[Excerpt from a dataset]
— start —

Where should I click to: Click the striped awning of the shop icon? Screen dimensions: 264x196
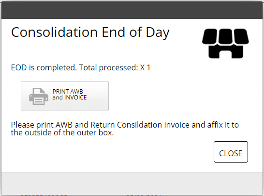coord(225,36)

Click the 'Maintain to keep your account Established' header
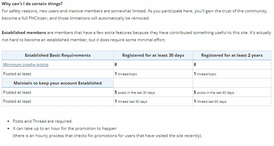(x=58, y=83)
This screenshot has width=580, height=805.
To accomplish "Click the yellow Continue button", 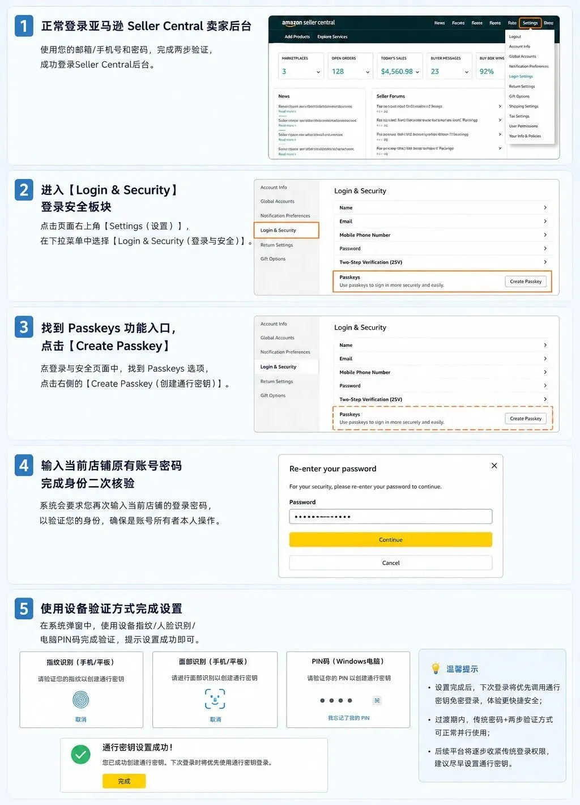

— end —

- TASK BRIEF -
Can you arrange the listing above as a JSON list of strings with one string per line, skipping blank lines and leaving the pictures out?

- ANSWER -
[
  "Where should I click to: Click the striped awning of the shop icon? Screen dimensions: 264x196",
  "coord(225,36)",
  "Click the 'Maintain to keep your account Established' header",
  "(x=58, y=83)",
  "This screenshot has width=580, height=805.",
  "To accomplish \"Click the yellow Continue button\", "
]